Pagelle di mercato per il Manchester United: l'innesto di Baleba non scaccia tutti i dubbi
Il bilancio del mercato del Manchester United: l'arrivo di Baleba e i rinforzi di Carrick non nascondono i ritardi in difesa e la mancanza di uscite.

Michael Carrick, tecnico del Manchester United (Shutterstock)
Il Manchester United ha concluso la sessione estiva con un atteggiamento insolitamente calmo, evitando di farsi trascinare nelle follie dell'ultimo minuto. La nota più lieta per la formazione guidata da Michael Carrick è senza dubbio la ristrutturazione della mediana, culminata nell'acquisto di Carlos Baleba per una cifra complessiva vicina ai 70 milioni di sterline. Il ventiduenne camerunese, prelevato dal Brighton a condizioni economiche decisamente più favorevoli rispetto a quelle dell'anno precedente, rappresenta la pedina di spessore che mancava allo scacchiere tattico di Old Trafford, potendo contare anche sull'appoggio nello spogliatoio dei connazionali e vecchi compagni di squadra come Bryan Mbeumo e Leny Yoro.

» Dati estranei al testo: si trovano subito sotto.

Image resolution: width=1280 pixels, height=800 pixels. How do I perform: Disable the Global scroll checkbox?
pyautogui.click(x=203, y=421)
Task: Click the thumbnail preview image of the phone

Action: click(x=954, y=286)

L'esperienza di Tielemans e la scommessa Santos
Ad affiancare l'arrivo di Baleba sono giunti altri due rinforzi per la zona centrale del campo: Youri Tielemans ed Andrey Santos. L'esperienza del belga, acquistato per 35 milioni di sterline dopo la parentesi iridata, garantisce carisma e leadership al reparto, pur avendo sollevato qualche perplessità per un contratto quinquennale concesso a un ventinovenne appesantito dalle tante partite disputate in carriera. Il brasiliano Andrey Santos, arrivato dal Chelsea per 50 milioni complessivi, rappresenta invece un investimento per completare la rotazione e coprire le eventuali assenze di Kobbie Mainoo, arrivando in un reparto che comprende anche Karl Darlow come nuovo secondo portiere d'esperienza.

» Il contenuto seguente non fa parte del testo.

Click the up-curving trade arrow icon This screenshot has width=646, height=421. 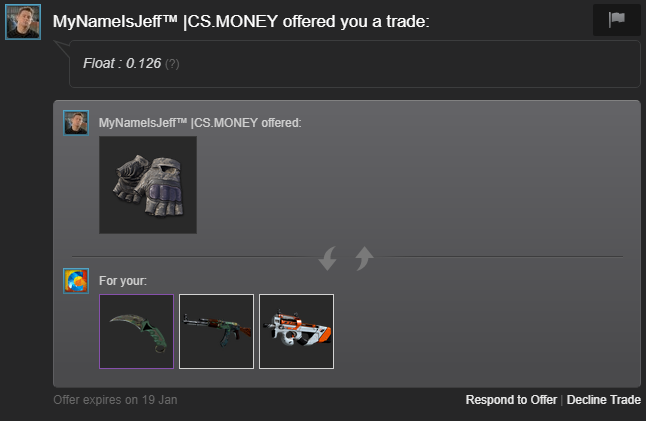coord(364,258)
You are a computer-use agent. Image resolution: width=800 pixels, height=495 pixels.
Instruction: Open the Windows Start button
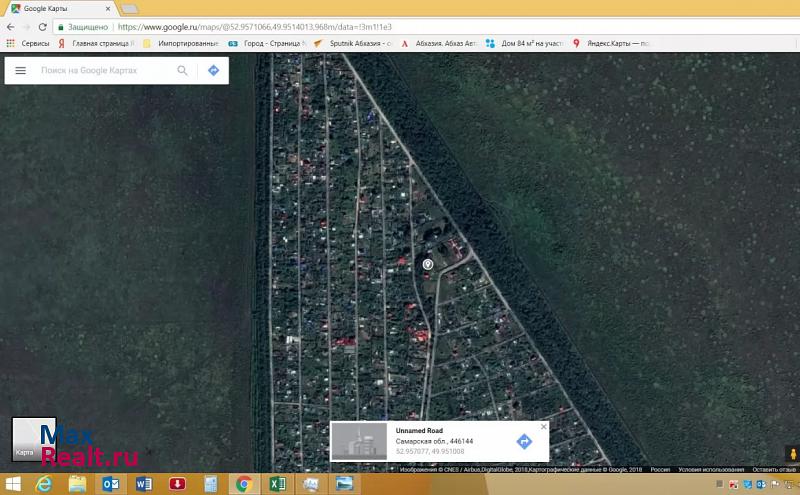point(12,484)
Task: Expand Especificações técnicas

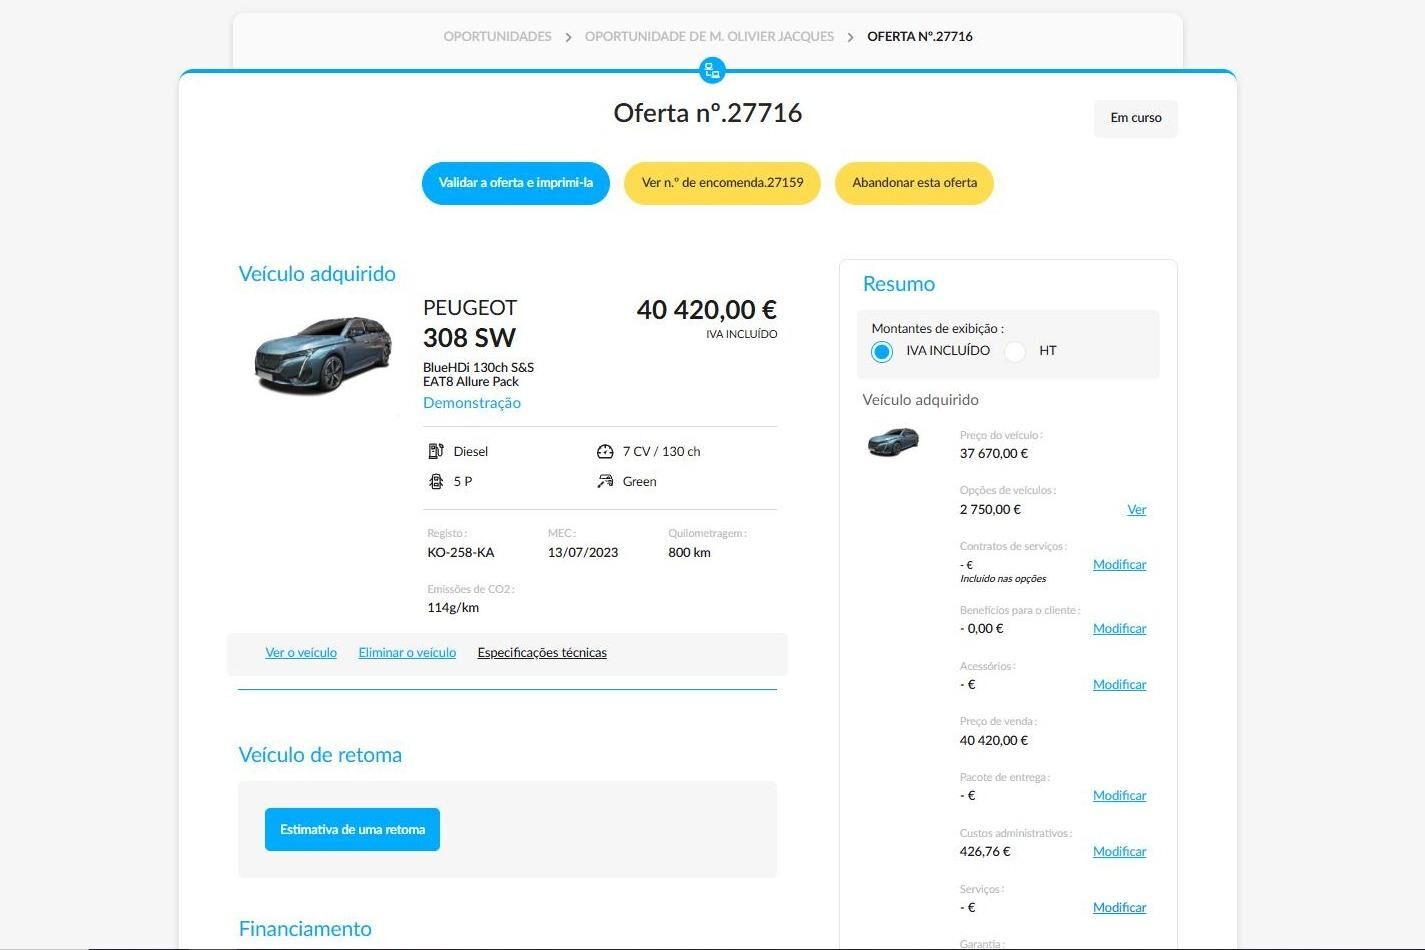Action: (542, 653)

Le lacune della rosa e il fallimento sul fronte uscite
Nonostante la ricostruzione del centrocampo sia stata completata senza spesi folli, il bilancio complessivo del mercato dei Red Devils si ferma a un risicato 6 in pagella. A pesare in negativo sono le marcate indecisioni nelle trattative, a partire dal mancato affondo per Lewis Hall e dall'assenza di un'alternativa credibile a Luke Shaw sulla corsia mancina. A questo si aggiunge l'incapacità totale di piazzare cessioni di rilievo in prima squadra per sfoltire l'organico e recuperare risorse, un vincolo che ha impedito alla dirigenza di effettuare gli investimenti difensivi necessari per competere fin da subito per il titolo di Premier League.